> **Task brief**
From the line that contains "The height and width of the screenshot is (749, 743)." down to the last line of the data below, transcribe every line exactly.
** Opening Records provided block **
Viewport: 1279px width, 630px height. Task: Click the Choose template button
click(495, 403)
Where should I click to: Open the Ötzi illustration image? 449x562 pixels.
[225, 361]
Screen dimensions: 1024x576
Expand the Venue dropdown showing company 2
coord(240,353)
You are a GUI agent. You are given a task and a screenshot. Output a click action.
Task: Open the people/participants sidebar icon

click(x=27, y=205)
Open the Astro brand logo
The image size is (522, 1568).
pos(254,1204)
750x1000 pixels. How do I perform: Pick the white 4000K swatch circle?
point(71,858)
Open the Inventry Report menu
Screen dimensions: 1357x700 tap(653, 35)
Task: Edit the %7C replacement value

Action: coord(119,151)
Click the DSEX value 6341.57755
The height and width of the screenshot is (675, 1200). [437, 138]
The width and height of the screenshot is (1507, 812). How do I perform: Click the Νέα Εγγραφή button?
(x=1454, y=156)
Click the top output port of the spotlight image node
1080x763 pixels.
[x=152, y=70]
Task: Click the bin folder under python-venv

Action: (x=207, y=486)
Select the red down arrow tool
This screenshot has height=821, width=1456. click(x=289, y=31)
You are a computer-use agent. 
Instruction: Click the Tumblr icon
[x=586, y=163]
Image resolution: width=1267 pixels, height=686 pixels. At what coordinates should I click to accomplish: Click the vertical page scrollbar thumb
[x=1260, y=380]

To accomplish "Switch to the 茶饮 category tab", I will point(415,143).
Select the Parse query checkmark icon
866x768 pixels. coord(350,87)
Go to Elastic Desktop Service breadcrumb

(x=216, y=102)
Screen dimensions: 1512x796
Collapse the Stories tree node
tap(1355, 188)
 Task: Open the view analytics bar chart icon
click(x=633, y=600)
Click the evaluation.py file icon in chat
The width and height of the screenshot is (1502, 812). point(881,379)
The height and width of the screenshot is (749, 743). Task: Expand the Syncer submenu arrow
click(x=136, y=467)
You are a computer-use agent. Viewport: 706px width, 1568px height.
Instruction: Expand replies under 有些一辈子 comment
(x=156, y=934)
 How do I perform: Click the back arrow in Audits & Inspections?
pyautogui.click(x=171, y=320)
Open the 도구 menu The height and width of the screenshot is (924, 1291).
** Closing Records provided block **
> **Solution**
The height and width of the screenshot is (749, 743). Task: Expand the Syncer submenu arrow
click(x=136, y=467)
You are a computer-use agent. Viewport: 706px width, 1568px height.
Instruction: Expand replies under 有些一辈子 comment
(x=156, y=934)
 How do I perform: Click the back arrow in Audits & Inspections?
pyautogui.click(x=171, y=320)
Open the 도구 menu The height and width of the screenshot is (924, 1291).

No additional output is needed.